2021-04-22T19:30:25.176408-07:00 INFO 2416: Delete bucket [standard_bucket0]. Clean up allocated resources
2021-04-22T19:30:25.176456-07:00 INFO 2416: Delete bucket [standard_bucket0] complete
However ns_server complains that the delete failed after a 30 second time period. Time of interest is 2021-04-22T19:30:24 to 2021-04-22T19:30:54
Interestingly we see repeated Attempt to access non existent bucket e.g.
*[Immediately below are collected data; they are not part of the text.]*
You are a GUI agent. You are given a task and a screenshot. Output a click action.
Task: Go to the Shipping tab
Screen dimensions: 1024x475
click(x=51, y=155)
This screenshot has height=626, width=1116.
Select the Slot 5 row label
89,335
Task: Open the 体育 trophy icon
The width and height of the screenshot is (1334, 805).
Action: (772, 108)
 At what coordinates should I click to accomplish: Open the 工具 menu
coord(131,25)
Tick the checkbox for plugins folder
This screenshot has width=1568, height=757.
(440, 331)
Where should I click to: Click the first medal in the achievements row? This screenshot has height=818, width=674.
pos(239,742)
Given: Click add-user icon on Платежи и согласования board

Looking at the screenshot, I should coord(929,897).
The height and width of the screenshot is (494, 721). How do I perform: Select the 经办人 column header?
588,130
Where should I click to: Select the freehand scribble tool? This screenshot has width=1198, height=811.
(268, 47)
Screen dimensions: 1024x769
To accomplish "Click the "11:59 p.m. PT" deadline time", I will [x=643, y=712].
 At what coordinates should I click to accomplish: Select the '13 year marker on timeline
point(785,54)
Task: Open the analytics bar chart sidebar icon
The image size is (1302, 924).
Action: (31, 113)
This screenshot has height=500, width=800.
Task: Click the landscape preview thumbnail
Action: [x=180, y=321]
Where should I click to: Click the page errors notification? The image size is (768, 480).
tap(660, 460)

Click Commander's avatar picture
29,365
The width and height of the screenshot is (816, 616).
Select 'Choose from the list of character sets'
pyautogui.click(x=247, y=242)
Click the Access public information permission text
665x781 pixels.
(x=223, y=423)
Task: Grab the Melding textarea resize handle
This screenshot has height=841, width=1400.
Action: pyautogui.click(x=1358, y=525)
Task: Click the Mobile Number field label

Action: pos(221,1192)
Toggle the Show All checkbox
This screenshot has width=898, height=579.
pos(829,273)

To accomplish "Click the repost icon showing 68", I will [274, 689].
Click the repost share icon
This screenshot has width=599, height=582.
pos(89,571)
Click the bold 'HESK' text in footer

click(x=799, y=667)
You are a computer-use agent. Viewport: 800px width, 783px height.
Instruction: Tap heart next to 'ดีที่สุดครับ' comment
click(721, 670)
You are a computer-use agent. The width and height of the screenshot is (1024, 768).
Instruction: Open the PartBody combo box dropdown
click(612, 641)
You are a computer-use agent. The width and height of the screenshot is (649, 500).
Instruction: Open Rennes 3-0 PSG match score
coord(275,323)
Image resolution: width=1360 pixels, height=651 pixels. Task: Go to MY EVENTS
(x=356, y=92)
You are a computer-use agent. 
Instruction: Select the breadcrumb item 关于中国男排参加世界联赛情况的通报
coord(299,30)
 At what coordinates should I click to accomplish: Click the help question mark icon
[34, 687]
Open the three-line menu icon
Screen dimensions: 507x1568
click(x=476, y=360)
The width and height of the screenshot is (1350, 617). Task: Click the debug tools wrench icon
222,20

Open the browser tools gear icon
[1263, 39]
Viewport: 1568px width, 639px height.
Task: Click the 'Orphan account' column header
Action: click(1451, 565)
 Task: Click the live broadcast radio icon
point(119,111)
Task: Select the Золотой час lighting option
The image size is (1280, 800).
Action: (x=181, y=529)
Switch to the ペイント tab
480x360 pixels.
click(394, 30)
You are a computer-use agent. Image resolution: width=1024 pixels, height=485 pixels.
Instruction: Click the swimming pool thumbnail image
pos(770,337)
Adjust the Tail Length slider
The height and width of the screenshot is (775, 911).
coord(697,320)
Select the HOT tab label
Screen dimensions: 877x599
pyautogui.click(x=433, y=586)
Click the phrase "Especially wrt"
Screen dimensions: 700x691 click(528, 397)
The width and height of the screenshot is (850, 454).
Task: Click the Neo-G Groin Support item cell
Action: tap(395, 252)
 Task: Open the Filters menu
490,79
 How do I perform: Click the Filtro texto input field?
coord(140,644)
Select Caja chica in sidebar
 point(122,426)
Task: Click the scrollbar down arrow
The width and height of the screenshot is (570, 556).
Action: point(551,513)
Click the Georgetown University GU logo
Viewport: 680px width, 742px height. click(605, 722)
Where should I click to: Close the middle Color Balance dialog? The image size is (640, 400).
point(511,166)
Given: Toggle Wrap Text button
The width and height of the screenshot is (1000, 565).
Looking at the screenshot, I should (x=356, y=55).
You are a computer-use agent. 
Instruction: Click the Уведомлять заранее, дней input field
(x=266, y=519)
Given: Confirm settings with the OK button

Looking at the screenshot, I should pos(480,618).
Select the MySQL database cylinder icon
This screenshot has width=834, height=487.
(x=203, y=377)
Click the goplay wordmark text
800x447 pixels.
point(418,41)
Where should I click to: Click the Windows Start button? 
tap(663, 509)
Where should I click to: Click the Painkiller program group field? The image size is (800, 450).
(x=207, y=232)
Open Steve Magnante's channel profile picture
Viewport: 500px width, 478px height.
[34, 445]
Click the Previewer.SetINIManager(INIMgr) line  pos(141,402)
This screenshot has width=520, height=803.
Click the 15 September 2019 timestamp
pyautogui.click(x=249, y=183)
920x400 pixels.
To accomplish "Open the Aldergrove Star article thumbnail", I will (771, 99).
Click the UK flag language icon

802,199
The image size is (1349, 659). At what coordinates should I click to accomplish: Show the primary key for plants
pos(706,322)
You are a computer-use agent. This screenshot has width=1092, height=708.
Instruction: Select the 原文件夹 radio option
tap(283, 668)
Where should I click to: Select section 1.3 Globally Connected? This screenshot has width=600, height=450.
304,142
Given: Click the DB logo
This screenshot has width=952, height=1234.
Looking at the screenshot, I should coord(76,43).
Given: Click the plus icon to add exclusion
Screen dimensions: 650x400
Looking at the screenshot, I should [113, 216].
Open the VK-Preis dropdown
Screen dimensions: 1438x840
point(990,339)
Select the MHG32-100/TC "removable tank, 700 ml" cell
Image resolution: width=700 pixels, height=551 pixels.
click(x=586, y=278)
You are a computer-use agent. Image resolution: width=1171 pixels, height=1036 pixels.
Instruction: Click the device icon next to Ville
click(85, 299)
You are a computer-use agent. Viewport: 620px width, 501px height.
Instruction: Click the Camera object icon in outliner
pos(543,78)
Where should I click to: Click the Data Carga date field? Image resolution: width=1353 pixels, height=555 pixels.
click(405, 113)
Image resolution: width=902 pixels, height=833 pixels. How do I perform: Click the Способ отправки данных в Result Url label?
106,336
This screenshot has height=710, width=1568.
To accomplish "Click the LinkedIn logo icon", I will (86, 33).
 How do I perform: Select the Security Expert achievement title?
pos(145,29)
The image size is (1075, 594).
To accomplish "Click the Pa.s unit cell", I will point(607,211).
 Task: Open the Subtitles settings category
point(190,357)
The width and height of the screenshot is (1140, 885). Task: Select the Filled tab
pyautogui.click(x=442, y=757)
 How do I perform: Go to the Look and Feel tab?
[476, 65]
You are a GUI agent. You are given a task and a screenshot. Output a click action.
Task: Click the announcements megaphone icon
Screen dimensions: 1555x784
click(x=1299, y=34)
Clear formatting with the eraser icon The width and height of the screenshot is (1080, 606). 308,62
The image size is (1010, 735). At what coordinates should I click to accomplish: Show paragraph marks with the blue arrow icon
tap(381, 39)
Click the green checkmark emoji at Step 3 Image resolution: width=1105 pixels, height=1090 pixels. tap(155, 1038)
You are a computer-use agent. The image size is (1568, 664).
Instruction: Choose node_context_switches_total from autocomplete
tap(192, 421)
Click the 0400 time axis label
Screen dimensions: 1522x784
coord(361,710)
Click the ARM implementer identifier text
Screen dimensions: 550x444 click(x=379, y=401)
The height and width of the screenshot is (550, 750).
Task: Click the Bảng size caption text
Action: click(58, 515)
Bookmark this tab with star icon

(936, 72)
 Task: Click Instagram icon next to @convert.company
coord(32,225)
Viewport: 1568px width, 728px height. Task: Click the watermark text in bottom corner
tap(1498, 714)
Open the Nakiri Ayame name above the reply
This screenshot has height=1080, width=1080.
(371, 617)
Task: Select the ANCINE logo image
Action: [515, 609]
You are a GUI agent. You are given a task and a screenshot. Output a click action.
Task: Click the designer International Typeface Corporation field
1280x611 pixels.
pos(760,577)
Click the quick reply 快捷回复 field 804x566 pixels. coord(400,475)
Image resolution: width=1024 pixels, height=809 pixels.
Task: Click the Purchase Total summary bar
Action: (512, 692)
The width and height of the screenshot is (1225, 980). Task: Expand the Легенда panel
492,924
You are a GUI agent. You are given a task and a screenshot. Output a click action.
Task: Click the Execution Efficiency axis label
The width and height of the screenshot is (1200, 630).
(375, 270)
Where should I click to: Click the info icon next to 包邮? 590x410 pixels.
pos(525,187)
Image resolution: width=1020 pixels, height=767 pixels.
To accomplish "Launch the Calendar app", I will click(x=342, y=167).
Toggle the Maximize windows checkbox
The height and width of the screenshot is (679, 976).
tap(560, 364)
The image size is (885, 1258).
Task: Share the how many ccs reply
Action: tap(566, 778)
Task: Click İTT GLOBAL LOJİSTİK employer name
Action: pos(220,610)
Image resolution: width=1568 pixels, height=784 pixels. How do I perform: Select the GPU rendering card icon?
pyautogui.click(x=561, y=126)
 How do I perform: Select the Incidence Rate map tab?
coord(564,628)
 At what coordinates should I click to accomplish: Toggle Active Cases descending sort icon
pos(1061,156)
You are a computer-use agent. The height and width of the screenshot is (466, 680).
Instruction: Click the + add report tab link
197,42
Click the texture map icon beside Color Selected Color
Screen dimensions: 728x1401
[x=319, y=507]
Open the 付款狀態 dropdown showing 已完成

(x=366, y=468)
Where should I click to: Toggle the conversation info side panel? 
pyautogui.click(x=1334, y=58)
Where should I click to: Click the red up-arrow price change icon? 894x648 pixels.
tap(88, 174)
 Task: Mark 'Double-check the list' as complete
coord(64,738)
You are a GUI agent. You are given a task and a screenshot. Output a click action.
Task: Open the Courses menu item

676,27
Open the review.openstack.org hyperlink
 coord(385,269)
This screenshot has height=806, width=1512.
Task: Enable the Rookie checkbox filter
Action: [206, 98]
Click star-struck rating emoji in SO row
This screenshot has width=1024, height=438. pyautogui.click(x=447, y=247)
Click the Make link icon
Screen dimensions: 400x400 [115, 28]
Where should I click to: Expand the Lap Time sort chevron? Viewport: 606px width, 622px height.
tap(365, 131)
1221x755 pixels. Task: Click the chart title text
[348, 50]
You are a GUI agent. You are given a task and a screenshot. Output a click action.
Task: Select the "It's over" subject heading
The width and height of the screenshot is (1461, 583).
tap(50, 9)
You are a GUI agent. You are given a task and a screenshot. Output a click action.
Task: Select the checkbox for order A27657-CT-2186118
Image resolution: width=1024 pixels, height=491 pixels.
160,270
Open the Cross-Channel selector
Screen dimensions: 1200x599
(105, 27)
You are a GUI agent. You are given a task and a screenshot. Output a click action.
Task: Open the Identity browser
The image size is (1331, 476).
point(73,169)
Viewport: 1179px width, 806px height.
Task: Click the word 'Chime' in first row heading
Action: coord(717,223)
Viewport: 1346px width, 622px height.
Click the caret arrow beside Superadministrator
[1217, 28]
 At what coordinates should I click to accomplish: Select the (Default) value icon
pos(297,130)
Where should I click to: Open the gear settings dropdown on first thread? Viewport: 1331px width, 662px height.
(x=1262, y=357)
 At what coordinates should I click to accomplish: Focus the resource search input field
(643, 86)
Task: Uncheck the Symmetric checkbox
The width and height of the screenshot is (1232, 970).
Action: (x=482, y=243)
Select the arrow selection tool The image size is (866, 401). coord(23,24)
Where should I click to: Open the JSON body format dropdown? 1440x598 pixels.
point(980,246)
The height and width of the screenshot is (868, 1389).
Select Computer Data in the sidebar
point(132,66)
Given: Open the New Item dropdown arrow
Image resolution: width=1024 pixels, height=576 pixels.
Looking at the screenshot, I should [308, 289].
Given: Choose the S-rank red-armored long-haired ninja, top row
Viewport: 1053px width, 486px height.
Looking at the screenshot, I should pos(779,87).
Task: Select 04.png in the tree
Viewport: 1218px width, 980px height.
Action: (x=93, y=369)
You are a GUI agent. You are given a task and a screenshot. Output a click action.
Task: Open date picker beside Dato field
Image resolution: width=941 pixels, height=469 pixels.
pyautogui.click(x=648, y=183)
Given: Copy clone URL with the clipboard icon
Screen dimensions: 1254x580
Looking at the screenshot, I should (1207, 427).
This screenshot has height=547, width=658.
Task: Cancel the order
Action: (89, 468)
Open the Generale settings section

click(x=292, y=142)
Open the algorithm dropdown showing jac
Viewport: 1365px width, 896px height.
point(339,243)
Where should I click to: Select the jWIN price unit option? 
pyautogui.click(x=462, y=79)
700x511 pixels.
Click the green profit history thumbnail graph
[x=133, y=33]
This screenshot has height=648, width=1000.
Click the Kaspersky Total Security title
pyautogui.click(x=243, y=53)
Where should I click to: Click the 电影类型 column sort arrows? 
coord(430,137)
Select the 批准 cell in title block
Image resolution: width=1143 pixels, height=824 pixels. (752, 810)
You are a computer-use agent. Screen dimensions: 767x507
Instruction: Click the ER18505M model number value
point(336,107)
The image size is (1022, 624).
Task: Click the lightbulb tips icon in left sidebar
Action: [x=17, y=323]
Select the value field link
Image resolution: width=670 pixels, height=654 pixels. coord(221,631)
[ns_server:debug,2021-04-22T19:30:28.891-07:00,ns_1@172.23.106.249:<0.22365.34>:menelaus_web:check_bucket_uuid:1164]Attempt to access non existent bucket "standard_bucket0"
Also see
[ns_server:error,2021-04-22T17:26:02.559-07:00,ns_1@172.23.106.249:<0.8301.19>:timeout_diag_logger:do_diag:121]Got timeout {slow_bucket_stop,"travel-sample"}
[ns_server:error,2021-04-22T18:12:46.186-07:00,ns_1@172.23.106.249:<0.25148.24>:timeout_diag_logger:do_diag:121]Got timeout {slow_bucket_stop,"default"}
[ns_server:error,2021-04-22T19:29:46.013-07:00,ns_1@172.23.106.249:<0.24140.34>:timeout_diag_logger:do_diag:121]Got timeout {slow_bucket_stop,"bucket0"}
[ns_server:error,2021-04-22T19:30:54.526-07:00,ns_1@172.23.106.249:<0.27057.34>:timeout_diag_logger:do_diag:121]Got timeout {slow_bucket_stop,"standard_bucket0"}
cpu_utilization appears to be pegged at 100%, we are also seeing some stats blips
Therefore I'm inclined to put it down to the issues seeing in
MB-45061. However will let ns_server make the call...